14.4. Trademark Benelux cannot under any circumstances be held liable for the client’s loss of his rights to the domain name, for the domain name previously having been applied for by a third party or for claims of third parties regarding the domain name.
14.5. Trademark Benelux cannot be held liable for losses caused by the client failing to meet his obligations under the agreement, these general conditions or the law, or doing so on time or in full.
14.6. Trademark Benelux cannot under any circumstances be held liable for indirect losses, including consequential losses, loss of income, missed savings or losses caused by business stagnation.
14.7. If Trademark Benelux is none the less held liable for any losses, the liability of Trademark Benelux will be limited to the amount paid out by the insurer of Trademark Benelux. If the insurer decides not to pay out or the loss is not covered by the insurance, the liability of Trademark Benelux will be limited to a maximum of the invoice amount.
Artikel 15. Force majeure
15.1. Force majeure on the part of Trademark Benelux will be deemed to have arisen if Trademark Benelux is prevented from meeting its contractual obligations or the preparation thereof as a result of: war, threat of war, riot, revolution, act of war, fire, water damage, flooding, governmental measures, defective materials (including computers and other telecommunication resources), non-availability of materials (including computers and other telecommunication resources).
15.2. Force majeure is also defined as a non-compliance on the part of Trademark Benelux suppliers, as a result of which Trademark Benelux is unable to meet its obligations or meet them on time or in full.
Artikel 16. Confidentiality and personal data
16.1. Both parties are obliged to protect the confidentiality of all confidential information that comes to their notice in the context of the contract from each other or from other sources. The information is considered confidential if the other party has communicated that it must be treated confidentially or if the confidential nature of the information is self-evident. The party receiving confidential Information shall use it exclusively for the purpose for which it was provided.
16.2. The client is aware that a public record of his personal data is made when the domain name is registered.
16.3. Trademark Benelux processes personal data in accordance with the Dutch Personal Data Protection Act (Wpb). Trademark Benelux will not disclose confidential information about the client to third parties unless one of the exceptions provided for in article 16.4 applies.
16.4. Trademark Benelux is authorised to disclose personal data to a third party in the following cases:
- if the data subject has given explicit consent for this to be done;
- in the context of a statutory regulation or legal proceedings;
- to protect the rights or property of Trademark Benelux;
- to prevent a criminal offence from being committed or to protect state security;
- in the event of a suspicion of fraud or other illegal activities;
- f necessary to Trademark Benelux’s ability to perform the agreement, see also article 16.2.

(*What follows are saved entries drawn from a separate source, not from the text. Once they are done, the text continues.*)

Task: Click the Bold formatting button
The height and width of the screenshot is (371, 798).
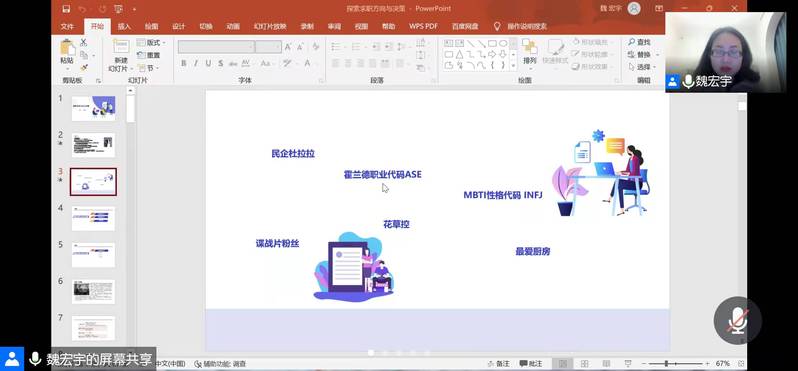Action: pyautogui.click(x=184, y=63)
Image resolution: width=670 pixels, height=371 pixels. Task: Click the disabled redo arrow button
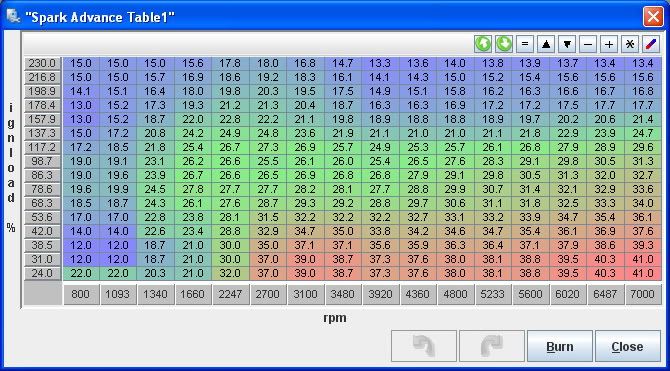pos(492,346)
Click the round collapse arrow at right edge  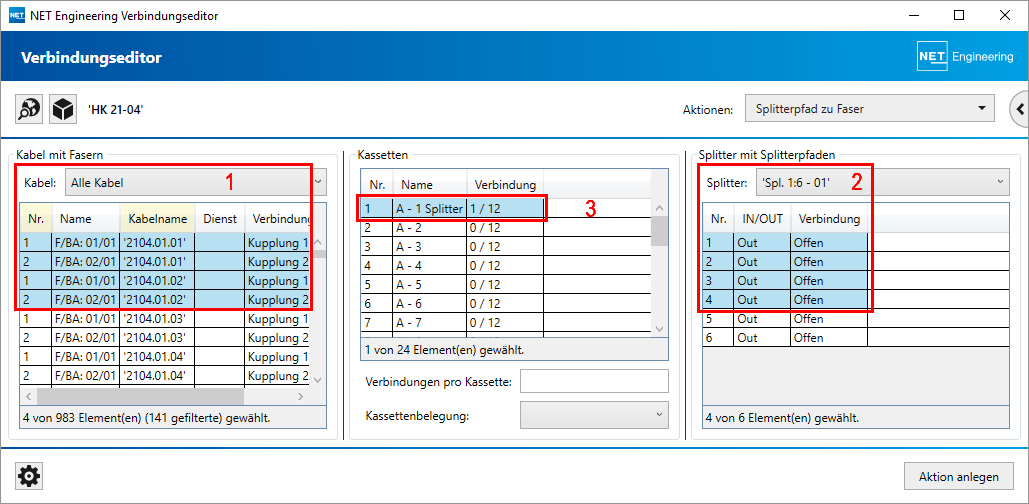(1020, 109)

16.5. If under any statutory provision or pursuant to any legal ruling Trademark Benelux is obliged to issue confidential information to third parties designated by the law or the competent court, and Trademark Benelux is unable to invoke a right of exemption provided for by law or recognised or allowed by the competent court, Trademark Benelux is not obliged to pay any compensation for damages and the client will not have the right to dissolve the contract on the ground of any damages thus caused.
Artikel 17. Applicable law and court with competent jurisdiction
17.1. All agreements between Trademark Benelux and the client shall be governed by Dutch law.
17.2. All disputes concerning the agreements between the client and Trademark Benelux shall be referred to the competent court in the district in which Trademark Benelux has its registered offices.